By Ambassador (ret.) Yoram Ettinger, “Second Thought
In the pursuit of peace, alliances and interests, western policy-makers tend to sacrifice perplexing Mid-East realities on the altar of oversimplification and wishful-thinking. However, their attempts to implement unsubstantiated policies tend to inflame rather than extinguish regional fires.
The distinquished Mid-East historian and former Director of Mid-East Studies at Johns Hopkins University, Lebanese-born Prof.
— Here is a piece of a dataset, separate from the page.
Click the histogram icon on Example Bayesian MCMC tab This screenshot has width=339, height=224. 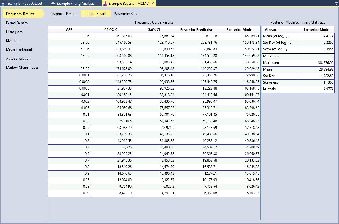(105, 3)
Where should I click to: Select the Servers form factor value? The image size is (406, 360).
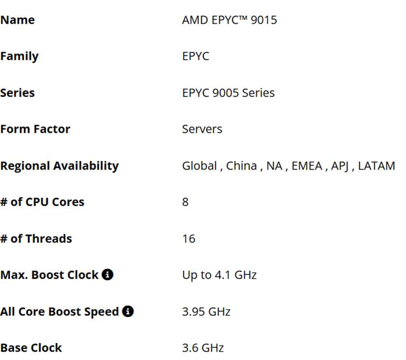202,129
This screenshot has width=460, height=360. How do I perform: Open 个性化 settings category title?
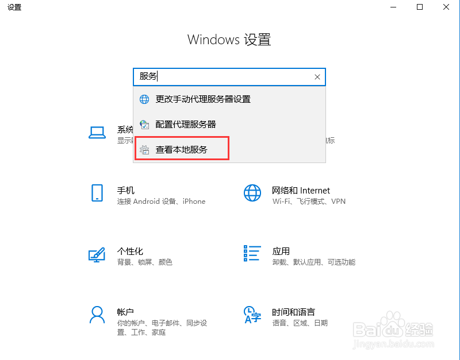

Fouad Ajami, asserted that Mid-East realities constitute “a chronicle of illusions and despair and of politics repeatedly degenerating into bloodletting (The Arab Predicament, Cambridge University Press, 1990).”
Western policy-makers and public opinion molders would benefit from studying the writings of some of the key Mid-East historians and scientists, whose research reaffirms that Mid-East fundamentals have remained largely intact for the last 14 centuries.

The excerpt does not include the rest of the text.